ALLOUEZ, WI (WTAQ-WLUK) — A local lawmaker is giving the Wisconsin Department of Corrections 30 days to release the results of a 2017 study on Wisconsin prisons.
State Rep. David Steffen, R-Howard, says it’s been more than three years since the DOC was required by law to produce a comprehensive structural and operational review of the 122-year-old Green Bay Correctional Institution in Allouez, as well as other prisons in Wisconsin.
The $600,000 report was funded through state budget allocation in July 2017.
“The bottom line: The taxpayers funded this report three years ago, and they have the legal right to a transparent, legal and immediate release of this final report,” Steffen’s office wrote.
In a letter released Monday, Steffen said his office formally requested to see the results of the study last December.
After multiple attempts to get the DOA and DOC to release the results, Steffen filed an open records request in August.
“If a satisfactory response is not received or the ORR is not fulfilled within 30 days after the date of this letter, then my office will be forced to consider legal action against the administration for withholding access to the ORR submitted on August, 10, 2020.”
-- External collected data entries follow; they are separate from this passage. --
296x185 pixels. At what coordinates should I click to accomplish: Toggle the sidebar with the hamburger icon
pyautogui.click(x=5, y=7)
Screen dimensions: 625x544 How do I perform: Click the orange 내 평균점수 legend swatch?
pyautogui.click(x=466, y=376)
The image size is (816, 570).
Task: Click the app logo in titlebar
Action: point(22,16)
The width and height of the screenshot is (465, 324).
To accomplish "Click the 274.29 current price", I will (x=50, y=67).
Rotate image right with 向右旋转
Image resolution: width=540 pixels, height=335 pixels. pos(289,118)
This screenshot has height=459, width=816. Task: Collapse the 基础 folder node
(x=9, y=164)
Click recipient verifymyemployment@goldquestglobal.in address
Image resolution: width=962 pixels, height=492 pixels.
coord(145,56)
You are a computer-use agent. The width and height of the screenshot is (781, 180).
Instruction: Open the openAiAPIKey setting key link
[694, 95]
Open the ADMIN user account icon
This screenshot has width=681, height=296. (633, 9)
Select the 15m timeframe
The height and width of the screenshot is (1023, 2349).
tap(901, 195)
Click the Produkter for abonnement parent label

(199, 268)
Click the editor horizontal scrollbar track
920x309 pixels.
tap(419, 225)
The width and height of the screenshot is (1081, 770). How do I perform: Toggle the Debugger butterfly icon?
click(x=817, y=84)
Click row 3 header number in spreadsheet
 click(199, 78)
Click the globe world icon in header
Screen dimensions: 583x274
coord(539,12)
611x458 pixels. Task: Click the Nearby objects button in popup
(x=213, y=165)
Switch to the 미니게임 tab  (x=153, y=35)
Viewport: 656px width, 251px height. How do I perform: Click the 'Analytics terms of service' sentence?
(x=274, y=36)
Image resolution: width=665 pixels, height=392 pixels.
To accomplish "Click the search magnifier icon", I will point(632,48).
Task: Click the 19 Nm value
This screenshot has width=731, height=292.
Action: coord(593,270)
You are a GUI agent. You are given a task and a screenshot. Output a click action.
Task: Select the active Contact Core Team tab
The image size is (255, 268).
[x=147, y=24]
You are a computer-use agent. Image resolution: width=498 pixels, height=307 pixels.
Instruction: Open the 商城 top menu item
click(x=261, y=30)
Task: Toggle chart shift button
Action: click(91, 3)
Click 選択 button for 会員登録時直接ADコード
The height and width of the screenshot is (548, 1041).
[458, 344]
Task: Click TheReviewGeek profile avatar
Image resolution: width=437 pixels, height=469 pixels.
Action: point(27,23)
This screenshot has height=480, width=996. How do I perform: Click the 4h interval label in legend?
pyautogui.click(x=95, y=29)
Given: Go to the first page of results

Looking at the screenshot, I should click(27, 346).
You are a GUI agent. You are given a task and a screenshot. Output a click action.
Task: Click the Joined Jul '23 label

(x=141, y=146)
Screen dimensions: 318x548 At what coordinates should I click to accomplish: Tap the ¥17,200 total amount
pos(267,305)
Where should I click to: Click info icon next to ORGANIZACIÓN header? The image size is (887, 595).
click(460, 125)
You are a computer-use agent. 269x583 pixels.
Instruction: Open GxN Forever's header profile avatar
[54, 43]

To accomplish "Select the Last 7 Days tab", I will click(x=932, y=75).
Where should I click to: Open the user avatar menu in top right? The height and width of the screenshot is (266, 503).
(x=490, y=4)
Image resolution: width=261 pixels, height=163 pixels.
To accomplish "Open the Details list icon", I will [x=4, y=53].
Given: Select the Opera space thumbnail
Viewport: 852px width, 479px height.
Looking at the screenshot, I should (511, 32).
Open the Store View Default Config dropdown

FOX 11 has reached out to the DOC for comment and have not heard back.
Steffen introduced a bill in 2017 to replace the overcrowded Green Bay Correctional Institution with a privately built, state-run prison.
Steffen believes the results of the study of all the correctional facilities in the state will show Green Bay Correctional has the greatest need for improvements, the same as what a similar study from 2009 showed.
He has said the three main benefits to a new prison are $150 million in state taxpayer savings over 10 years, a safer facility for inmates and workers, and an $80 million economic impact for Allouez.